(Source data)
--

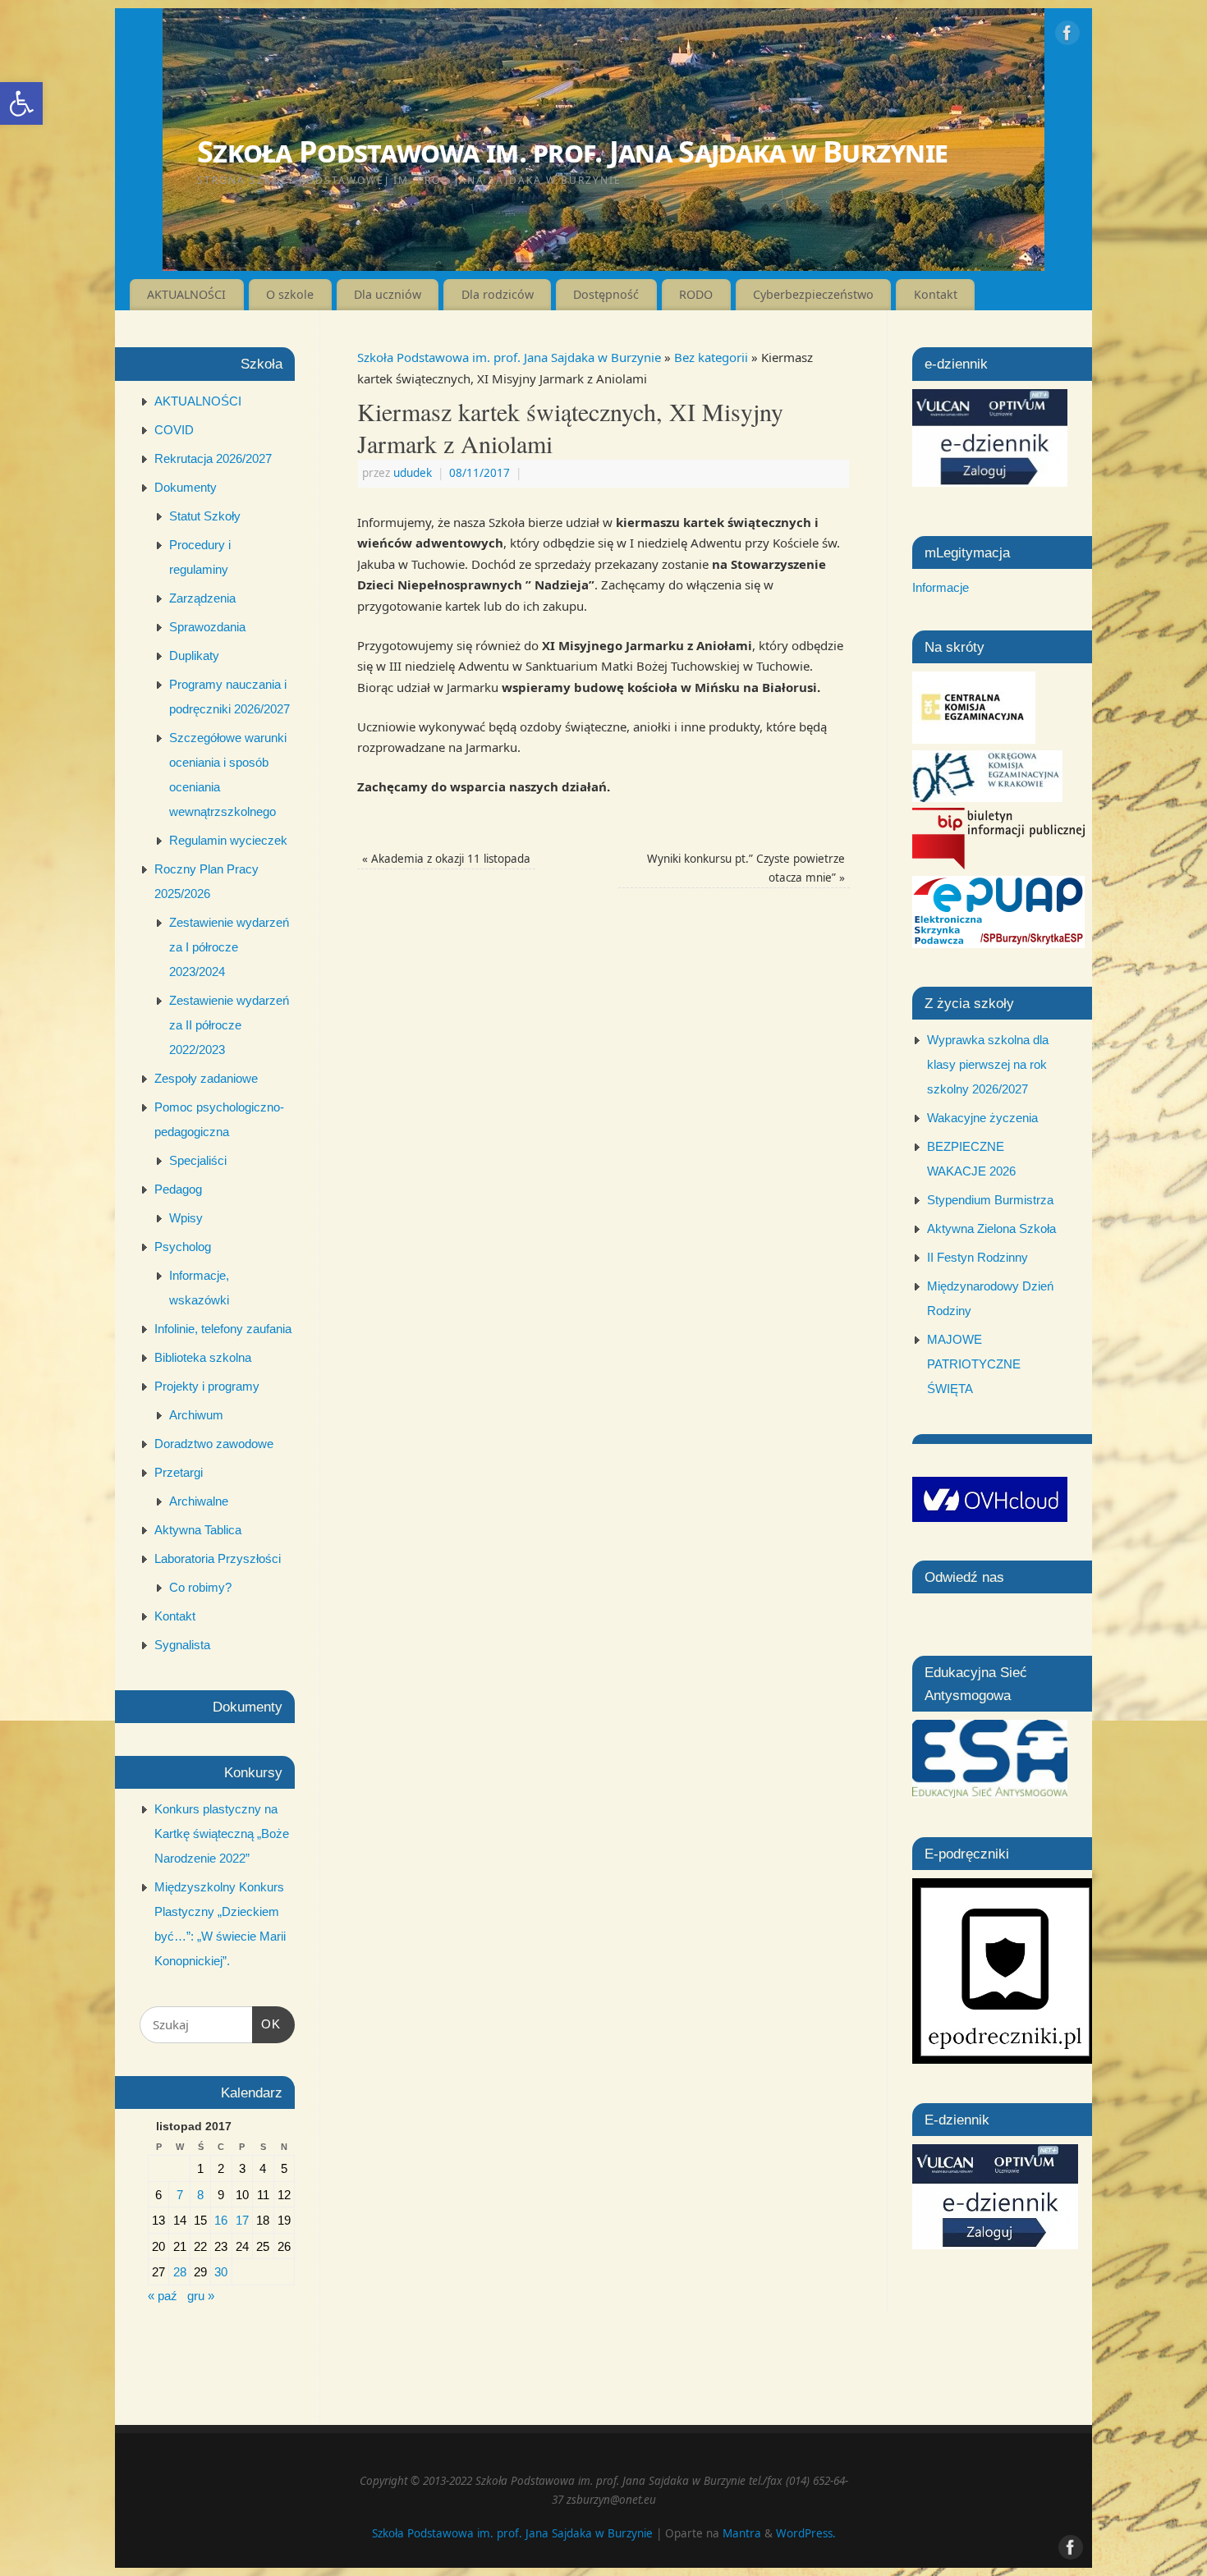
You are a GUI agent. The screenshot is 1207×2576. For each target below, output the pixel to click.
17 (242, 2220)
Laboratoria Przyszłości (217, 1558)
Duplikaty (194, 655)
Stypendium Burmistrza (990, 1200)
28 (179, 2272)
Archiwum (196, 1415)
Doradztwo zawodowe (213, 1444)
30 (220, 2272)
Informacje (940, 587)
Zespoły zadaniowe (206, 1078)
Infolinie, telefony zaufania (222, 1329)
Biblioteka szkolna (202, 1357)
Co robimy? (200, 1587)
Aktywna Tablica (197, 1530)
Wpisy (186, 1218)
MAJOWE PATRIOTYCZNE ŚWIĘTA (974, 1364)
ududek (412, 472)
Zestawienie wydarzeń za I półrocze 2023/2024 (229, 947)
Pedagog (178, 1189)
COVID (174, 430)
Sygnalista (182, 1645)
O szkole (290, 294)
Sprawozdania (207, 627)
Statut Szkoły (205, 516)
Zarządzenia (202, 598)
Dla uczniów (387, 294)
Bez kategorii (711, 357)
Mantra (742, 2533)
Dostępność (606, 294)
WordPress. (806, 2533)
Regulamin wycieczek (228, 840)
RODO (696, 294)
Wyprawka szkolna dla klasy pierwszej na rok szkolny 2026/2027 (988, 1064)
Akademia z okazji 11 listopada (446, 858)
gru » (200, 2296)
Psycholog (182, 1247)
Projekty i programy (206, 1386)
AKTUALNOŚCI (186, 294)
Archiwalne (198, 1501)
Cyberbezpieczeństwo (813, 294)
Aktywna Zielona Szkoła (991, 1228)
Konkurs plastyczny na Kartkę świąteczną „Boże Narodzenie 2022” (221, 1833)
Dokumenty (185, 487)
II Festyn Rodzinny (977, 1257)
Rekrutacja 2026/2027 (213, 458)
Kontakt (935, 294)
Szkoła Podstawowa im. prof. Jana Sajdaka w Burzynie (572, 151)
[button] (21, 103)
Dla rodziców (497, 294)
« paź (162, 2296)
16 (220, 2220)
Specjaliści (198, 1160)
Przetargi (178, 1472)
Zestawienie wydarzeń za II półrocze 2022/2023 (229, 1025)
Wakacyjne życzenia (982, 1118)
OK (267, 2023)
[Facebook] (1067, 36)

--

WHAT TO PRODUCE -
Within the entries above, find every line where the string "Aktywna" occurs, and copy it.

THE COMPLETED TASK -
Aktywna Tablica (197, 1530)
Aktywna Zielona Szkoła (991, 1228)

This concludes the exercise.